2018-10-31 Thread Attila Kinali
On Wed, 31 Oct 2018 14:45:06 -0700
"Tom Van Baak"  wrote:

> Question for the list -- who of you have done multi-oscillator PLL's? Can two 
> 10 MHz OCXO be locked to within 10 or 1 ps? For now, ignore cable issues and 
> > assume they're right next to each other.

I've done that at the beginning of my PhD[1], though it's probably not
exactly what you have in mind. Synchronizing an arbitrary number of clocks
(or oscillators) is pretty easy. The limit of synchronity is given by:
1) uncertainty of delays between nodes
2) uncertainty of measurement at each node
3) length of measurement interval vs stability of local oscillator

If we ignore 1) and assume that the oscillators are stable within
the measurement interval, then 3) can be ignored as well, which
leaves 2) as the only limit of synchronization.

The limit of pulse measurement is, depending on the method used,
between 0.5ps and 2ps. To go below that, one has to use something
that either is able to amplify the phase difference (e.g. DMTD)
or average over multiple measurements to remove some noise.

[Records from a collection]

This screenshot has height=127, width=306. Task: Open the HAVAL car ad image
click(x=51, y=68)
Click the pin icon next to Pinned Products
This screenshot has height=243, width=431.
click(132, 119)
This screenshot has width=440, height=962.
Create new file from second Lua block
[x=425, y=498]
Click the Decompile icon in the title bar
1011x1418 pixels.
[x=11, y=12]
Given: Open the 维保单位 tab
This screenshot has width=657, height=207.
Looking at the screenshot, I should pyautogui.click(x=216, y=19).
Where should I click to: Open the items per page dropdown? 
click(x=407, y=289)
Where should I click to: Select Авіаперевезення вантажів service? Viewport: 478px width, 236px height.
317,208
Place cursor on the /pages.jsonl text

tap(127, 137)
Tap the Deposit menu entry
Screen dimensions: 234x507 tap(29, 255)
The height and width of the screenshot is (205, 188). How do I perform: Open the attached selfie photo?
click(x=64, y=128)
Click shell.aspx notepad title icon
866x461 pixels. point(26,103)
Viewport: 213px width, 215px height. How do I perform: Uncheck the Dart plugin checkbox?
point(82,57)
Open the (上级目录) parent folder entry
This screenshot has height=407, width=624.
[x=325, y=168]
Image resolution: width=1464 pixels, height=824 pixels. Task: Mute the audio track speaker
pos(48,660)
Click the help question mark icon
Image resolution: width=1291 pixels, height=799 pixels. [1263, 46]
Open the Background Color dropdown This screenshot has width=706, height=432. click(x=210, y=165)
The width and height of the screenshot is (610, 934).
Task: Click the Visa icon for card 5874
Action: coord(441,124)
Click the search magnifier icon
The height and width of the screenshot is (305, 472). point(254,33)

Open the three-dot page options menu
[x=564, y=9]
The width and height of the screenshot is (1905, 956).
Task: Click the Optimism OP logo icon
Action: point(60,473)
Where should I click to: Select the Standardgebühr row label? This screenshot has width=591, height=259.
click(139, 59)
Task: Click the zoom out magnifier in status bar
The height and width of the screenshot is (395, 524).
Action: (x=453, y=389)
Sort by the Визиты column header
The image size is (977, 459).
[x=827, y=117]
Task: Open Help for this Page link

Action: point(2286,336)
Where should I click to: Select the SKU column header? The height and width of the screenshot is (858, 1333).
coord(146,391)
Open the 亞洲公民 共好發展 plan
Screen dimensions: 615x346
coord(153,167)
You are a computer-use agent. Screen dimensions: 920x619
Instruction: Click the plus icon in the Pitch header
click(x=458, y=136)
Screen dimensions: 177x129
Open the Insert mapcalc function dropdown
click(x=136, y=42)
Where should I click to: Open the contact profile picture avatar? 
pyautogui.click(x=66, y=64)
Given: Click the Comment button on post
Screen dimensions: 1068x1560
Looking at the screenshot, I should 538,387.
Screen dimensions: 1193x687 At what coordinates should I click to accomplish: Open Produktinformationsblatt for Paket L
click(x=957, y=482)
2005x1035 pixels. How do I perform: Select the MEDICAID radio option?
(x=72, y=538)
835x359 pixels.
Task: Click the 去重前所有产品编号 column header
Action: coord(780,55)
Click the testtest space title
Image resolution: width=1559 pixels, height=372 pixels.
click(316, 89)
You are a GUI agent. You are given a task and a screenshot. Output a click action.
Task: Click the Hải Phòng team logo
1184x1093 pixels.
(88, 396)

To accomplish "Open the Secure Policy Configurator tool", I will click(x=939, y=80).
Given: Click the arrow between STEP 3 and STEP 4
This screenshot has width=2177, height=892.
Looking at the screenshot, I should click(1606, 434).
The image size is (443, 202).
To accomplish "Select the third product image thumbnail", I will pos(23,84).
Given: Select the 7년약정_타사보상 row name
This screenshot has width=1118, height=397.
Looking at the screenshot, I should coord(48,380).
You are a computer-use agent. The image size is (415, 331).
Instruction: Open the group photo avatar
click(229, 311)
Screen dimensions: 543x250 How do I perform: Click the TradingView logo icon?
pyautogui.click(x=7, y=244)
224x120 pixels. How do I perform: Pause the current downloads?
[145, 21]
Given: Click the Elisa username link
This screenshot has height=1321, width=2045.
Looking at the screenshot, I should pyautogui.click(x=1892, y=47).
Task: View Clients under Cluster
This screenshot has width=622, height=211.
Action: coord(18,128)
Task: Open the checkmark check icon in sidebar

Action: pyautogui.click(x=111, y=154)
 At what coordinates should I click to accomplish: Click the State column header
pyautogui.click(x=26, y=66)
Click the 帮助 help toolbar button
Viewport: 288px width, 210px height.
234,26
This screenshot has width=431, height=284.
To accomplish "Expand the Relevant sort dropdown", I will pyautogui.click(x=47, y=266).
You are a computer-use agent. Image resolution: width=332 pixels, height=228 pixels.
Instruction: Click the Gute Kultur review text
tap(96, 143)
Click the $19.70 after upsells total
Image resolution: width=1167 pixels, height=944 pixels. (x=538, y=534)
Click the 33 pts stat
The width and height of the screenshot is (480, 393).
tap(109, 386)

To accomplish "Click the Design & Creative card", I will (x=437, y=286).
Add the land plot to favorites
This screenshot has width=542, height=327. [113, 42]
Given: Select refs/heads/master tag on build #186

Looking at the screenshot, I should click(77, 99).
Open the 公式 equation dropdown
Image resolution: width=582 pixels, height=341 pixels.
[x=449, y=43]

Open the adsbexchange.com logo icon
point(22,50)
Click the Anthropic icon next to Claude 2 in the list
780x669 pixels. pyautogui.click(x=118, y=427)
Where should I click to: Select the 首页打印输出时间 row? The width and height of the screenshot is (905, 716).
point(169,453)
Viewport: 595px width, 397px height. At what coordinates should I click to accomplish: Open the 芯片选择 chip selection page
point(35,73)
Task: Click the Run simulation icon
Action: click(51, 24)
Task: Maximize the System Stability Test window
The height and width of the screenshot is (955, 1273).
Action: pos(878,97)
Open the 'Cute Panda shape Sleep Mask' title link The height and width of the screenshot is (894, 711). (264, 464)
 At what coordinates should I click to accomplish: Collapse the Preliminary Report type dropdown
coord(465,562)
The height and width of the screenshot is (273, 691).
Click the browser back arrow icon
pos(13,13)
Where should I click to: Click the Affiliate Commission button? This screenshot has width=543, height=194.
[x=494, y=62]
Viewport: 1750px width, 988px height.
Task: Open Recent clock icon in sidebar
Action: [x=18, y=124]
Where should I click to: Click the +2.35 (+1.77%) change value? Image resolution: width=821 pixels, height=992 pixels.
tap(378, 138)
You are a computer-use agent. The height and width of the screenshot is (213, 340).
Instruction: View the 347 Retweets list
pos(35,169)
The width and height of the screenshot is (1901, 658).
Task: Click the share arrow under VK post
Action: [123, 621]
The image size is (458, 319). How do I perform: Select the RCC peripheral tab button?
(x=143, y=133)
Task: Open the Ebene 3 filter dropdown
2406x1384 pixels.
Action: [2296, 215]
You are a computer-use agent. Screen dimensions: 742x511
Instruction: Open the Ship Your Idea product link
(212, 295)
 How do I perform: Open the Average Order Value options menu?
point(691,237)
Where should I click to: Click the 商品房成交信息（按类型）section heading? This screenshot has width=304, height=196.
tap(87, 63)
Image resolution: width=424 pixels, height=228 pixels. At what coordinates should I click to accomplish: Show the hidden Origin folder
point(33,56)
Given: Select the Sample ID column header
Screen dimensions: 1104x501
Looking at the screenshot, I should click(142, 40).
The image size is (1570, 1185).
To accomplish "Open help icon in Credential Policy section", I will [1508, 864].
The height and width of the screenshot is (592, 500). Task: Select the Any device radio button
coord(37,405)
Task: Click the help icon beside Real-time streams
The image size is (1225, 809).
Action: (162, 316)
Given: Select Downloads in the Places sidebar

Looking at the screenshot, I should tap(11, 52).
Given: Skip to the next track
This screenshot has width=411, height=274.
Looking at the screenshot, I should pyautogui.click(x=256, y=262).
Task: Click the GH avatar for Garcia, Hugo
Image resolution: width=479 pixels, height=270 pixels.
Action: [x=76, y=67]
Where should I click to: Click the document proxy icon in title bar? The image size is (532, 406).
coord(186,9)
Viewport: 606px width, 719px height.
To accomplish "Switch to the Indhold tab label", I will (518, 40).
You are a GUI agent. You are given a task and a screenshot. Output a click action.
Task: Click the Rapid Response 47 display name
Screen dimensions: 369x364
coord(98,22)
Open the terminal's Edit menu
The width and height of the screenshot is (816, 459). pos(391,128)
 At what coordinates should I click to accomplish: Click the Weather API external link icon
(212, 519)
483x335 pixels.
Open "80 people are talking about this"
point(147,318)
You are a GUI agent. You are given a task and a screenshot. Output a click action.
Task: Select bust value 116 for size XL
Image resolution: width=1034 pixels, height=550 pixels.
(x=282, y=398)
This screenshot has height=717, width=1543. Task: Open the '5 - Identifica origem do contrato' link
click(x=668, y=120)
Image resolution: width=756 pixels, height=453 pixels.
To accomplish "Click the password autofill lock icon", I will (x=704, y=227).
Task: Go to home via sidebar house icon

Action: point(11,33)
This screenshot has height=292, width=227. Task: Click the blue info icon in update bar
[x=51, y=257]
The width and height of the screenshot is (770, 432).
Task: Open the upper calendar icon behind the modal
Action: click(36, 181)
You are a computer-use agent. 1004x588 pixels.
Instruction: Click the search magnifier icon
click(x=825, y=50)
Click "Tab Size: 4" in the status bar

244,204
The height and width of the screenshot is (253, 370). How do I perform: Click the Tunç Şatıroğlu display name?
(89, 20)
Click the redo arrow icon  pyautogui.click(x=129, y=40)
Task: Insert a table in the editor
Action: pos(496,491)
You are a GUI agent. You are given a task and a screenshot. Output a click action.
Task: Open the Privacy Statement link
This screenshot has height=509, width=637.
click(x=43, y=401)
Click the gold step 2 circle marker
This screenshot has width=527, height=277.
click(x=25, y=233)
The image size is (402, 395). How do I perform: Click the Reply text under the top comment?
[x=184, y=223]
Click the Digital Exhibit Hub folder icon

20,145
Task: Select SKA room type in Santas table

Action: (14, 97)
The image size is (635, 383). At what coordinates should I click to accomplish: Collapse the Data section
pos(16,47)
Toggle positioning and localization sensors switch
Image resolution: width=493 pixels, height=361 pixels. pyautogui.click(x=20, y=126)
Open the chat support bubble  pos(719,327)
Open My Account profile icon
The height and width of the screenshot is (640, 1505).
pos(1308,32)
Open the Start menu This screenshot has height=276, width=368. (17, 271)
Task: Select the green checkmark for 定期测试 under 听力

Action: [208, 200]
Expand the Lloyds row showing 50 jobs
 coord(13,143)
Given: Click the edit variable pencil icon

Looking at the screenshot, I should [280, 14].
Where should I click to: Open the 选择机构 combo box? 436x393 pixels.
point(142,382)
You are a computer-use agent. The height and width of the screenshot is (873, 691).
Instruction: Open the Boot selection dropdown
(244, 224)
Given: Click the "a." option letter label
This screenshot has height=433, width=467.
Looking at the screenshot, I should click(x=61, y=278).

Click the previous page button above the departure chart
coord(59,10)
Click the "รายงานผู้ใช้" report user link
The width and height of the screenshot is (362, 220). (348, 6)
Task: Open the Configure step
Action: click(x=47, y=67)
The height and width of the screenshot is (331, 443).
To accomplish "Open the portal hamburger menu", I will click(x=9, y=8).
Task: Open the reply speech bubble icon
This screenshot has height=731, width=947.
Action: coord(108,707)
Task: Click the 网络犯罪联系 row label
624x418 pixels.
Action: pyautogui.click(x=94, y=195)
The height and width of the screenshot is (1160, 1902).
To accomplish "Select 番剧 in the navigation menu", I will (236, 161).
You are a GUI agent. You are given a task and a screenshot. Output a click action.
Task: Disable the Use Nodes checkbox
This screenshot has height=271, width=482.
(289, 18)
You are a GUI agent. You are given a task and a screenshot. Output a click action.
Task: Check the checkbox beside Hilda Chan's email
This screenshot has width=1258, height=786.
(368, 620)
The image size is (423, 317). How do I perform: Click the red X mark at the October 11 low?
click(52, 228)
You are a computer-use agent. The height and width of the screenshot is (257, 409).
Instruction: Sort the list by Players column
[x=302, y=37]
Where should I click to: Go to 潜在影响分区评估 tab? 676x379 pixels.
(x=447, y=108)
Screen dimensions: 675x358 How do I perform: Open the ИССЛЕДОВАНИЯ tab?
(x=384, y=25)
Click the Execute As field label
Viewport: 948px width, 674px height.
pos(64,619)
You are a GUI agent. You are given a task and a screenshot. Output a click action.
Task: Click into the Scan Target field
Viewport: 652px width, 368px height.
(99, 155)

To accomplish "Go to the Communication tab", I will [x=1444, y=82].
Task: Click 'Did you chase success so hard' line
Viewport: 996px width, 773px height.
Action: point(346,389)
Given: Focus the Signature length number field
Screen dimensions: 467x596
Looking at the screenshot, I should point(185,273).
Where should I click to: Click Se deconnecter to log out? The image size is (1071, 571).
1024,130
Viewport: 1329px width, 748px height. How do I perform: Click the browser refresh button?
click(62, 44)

▶ REQUIRED TASKS:
A. Answer these questions using the post on synchronizing oscillators:
(i) What frequency are the two OCXOs in the quoted question?
(ii) What is the third listed factor that limits synchronity?
(iii) Depending on the method used, what range is given for the limit of pulse measurement?
B. Write out the part of the post on synchronizing oscillators that begins at the words "I've done that" and ends after "limit of synchronization.".

▶ ANSWERS:
A.
(i) 10 MHz
(ii) Length of measurement interval vs stability of local oscillator
(iii) Between 0.5ps and 2ps

B.
I've done that at the beginning of my PhD[1], though it's probably not
exactly what you have in mind. Synchronizing an arbitrary number of clocks
(or oscillators) is pretty easy. The limit of synchronity is given by:
1) uncertainty of delays between nodes
2) uncertainty of measurement at each node
3) length of measurement interval vs stability of local oscillator

If we ignore 1) and assume that the oscillators are stable within
the measurement interval, then 3) can be ignored as well, which
leaves 2) as the only limit of synchronization.